We computed the characteristic structural properties for GRNs reported as global properties on the Abasy Atlas database19. Namely, regulators (\({k}_{out}>0\)) (%), direct regulatory interactions, self-regulation (%), maximum out-connectivity (%), network density, weakly connected components, genes in the giant component (%), feedforward circuits, complex feedforward circuits, 3-Feedback loops, average shortest path length, network diameter, average clustering coefficient, adjusted coefficient of determination (\({R}_{adj}^{2}\)) of \(P(k)\), and \({R}_{adj}^{2}\) of \(C(k)\). Then we used pairwise Pearson correlation among the profiles of the structural properties of the networks and cluster them according to the Euclidean distance among the correlations using Ward’s method. To compute the pairwise network dissimilarity we used a Python implementation adapted from that proposed by Schieber et al.43. We use it with the parameters proposed by the authors (0.45, 0.45, 0.1), being the last one required to discriminate network size in terms of nodes (genes)43. Then, we clustered the networks by using Euclidean distances among its dissimilarity values using Ward’s variance minimization algorithm as the linkage method.

System-level components

We applied the Natural Decomposition Approach (NDA), a biological-mathematical criterion to identify the components of the diamond-shaped structure of the GRNs20, on every curated and inferred network. See the Supplementary methods (Supplementary File 1) for a brief description of the NDA, and20 for further details. The assessment of the prediction of GRs was performed using in-house scripts for MCC, precision, and F1-score. Scores were computed for each GRs prediction obtained by the NDA with the different networks analyzed in this work. As GS we used the GRs previously reported in the literature from a review28, from individual publications, and both (Supplementary Table 4).

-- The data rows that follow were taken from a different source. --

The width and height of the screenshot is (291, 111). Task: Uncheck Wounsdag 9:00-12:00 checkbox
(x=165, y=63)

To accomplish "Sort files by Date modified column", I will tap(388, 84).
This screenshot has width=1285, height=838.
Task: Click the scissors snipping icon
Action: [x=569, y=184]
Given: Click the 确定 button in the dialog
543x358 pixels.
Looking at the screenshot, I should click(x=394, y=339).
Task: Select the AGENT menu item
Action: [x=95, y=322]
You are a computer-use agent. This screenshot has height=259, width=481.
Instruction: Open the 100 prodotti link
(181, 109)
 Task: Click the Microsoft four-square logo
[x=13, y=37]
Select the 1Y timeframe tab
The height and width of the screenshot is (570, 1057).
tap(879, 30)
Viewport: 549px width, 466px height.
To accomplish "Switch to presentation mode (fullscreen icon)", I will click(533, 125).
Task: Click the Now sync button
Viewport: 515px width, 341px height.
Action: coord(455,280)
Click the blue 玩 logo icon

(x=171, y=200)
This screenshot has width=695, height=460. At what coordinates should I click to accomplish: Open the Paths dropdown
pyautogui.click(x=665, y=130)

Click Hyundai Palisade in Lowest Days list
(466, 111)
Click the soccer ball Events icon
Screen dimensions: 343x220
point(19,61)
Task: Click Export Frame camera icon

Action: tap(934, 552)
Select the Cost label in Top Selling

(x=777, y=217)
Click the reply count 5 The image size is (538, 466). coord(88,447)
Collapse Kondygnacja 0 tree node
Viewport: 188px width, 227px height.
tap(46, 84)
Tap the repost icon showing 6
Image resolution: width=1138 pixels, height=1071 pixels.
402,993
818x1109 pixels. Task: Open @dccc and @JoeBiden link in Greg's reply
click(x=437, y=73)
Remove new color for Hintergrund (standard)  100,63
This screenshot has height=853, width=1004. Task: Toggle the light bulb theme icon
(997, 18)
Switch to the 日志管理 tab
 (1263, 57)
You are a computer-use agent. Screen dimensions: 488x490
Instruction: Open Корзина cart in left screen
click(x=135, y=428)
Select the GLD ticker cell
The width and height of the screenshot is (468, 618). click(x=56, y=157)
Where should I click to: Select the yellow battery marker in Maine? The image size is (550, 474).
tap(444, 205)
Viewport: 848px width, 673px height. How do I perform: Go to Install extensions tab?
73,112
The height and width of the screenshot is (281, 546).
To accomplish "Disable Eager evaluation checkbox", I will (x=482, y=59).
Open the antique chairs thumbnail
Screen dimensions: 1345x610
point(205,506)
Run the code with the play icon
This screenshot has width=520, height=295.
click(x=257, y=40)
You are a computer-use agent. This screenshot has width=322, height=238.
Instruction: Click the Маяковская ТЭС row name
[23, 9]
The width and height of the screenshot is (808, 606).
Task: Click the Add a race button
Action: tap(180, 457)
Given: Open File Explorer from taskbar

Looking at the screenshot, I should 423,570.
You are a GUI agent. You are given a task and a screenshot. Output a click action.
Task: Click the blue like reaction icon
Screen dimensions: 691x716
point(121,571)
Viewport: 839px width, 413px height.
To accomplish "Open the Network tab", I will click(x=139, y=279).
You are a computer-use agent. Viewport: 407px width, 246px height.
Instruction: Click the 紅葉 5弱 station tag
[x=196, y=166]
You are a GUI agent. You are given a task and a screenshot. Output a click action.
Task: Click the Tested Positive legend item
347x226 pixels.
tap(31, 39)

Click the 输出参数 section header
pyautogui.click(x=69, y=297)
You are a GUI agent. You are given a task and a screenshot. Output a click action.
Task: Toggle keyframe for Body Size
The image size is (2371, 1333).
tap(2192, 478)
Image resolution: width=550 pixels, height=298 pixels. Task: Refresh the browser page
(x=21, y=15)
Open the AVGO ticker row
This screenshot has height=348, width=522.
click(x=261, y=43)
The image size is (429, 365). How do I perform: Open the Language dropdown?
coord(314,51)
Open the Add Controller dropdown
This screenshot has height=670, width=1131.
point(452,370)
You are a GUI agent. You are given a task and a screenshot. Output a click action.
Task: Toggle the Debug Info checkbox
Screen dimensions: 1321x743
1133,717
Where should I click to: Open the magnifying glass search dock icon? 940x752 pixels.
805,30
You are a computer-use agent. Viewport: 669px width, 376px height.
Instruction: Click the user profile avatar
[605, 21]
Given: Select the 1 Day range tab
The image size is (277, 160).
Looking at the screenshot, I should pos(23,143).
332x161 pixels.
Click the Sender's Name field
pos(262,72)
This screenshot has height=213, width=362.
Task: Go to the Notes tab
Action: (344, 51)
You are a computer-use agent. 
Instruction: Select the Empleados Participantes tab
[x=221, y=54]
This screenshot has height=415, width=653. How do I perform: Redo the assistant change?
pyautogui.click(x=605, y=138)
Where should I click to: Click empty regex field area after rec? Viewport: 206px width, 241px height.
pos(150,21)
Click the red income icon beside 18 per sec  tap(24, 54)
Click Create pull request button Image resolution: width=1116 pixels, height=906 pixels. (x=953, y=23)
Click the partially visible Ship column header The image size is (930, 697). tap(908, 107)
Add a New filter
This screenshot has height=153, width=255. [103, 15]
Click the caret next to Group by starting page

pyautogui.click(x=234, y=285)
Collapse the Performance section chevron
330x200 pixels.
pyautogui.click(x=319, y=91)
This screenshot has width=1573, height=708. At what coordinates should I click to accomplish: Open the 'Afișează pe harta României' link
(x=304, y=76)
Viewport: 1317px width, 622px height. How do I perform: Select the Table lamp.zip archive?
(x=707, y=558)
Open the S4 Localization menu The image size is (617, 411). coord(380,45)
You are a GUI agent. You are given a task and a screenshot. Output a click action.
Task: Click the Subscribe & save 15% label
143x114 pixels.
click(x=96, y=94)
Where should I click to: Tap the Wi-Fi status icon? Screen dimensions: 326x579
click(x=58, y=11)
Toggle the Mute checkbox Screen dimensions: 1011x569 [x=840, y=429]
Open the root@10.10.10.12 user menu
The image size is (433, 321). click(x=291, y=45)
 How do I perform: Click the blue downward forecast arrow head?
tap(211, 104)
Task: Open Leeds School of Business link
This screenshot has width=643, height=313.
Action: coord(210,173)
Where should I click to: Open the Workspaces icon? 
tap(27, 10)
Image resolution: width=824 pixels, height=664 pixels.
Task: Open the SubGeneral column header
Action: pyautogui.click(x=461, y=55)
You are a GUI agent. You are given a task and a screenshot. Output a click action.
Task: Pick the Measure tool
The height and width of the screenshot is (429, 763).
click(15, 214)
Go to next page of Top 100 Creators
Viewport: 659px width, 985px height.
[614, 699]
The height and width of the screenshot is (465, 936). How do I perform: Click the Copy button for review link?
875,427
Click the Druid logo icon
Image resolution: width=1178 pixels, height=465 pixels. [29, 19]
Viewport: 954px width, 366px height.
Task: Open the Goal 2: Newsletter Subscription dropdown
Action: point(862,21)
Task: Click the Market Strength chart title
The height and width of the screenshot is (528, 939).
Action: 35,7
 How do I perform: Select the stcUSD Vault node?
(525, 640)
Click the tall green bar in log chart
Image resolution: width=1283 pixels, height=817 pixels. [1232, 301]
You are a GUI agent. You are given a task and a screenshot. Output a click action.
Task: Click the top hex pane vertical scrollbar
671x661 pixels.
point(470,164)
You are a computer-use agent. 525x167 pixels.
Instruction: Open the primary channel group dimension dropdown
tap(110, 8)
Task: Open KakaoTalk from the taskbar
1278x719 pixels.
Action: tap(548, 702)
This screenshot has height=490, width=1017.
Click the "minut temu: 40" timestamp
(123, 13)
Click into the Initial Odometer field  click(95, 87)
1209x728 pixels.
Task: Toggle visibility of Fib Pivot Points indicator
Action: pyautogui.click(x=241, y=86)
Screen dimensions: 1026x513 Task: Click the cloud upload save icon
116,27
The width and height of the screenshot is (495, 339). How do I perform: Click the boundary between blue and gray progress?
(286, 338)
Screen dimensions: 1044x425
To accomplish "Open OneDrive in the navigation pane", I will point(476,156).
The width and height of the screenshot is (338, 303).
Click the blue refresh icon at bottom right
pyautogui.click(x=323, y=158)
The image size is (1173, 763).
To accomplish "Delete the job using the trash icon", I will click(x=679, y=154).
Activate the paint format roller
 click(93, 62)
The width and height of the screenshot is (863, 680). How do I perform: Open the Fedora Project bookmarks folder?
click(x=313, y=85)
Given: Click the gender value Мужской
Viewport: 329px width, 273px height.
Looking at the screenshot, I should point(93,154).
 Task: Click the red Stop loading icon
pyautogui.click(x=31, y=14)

Comparative analysis against C. glutamicum

For the regulogs analysis, we used as prior the strong regulatory networks Curated_FL(S)-DBSCR(S) for S. coelicolor, and 196627_v2020_s21_eStrong from the Abasy Atlas database for C. glutamicum19, considering only the interactions between two genes both mapping to a locus tag. We used MEME to construct a PWM for every TF with at least three TGs using their upstream sequences. These sequences were defined as the non-overlapping regions of up to − 300 to + 50 bp with reference to the translation start codon and were obtained with retrieve-seq from RSAT73. Then, we used FIMO with the PWM of the TFs from S. coelicolor to find individual occurrences with a p-value < 1 × 10–4 in the upstream sequences of C. glutamicum. The same was done in the opposite direction. With this, we seek to alleviate network incompleteness by extrapolating known interactions from an organism to the other59. Predicted interactions were sorted by p-value and only the best scoring result was conserved for redundant interactions. Afterward, we used Orthofinder to find one-to-one ortholog relationships between both organisms. We used it due to its high accuracy60. The orthologs were used to further filter FIMO predictions to conserve interactions in which both TF and TG have a one-to-one orthologous relationship in the other organism. We considered the original “strong” network interactions at the beginning of the interactions list. The NDA was applied to both expanded GRNs to identify ortholog systems and only the genes with one-to-one orthologs in the other organism’s network (GRN-wide orthologs) were considered in the analysis.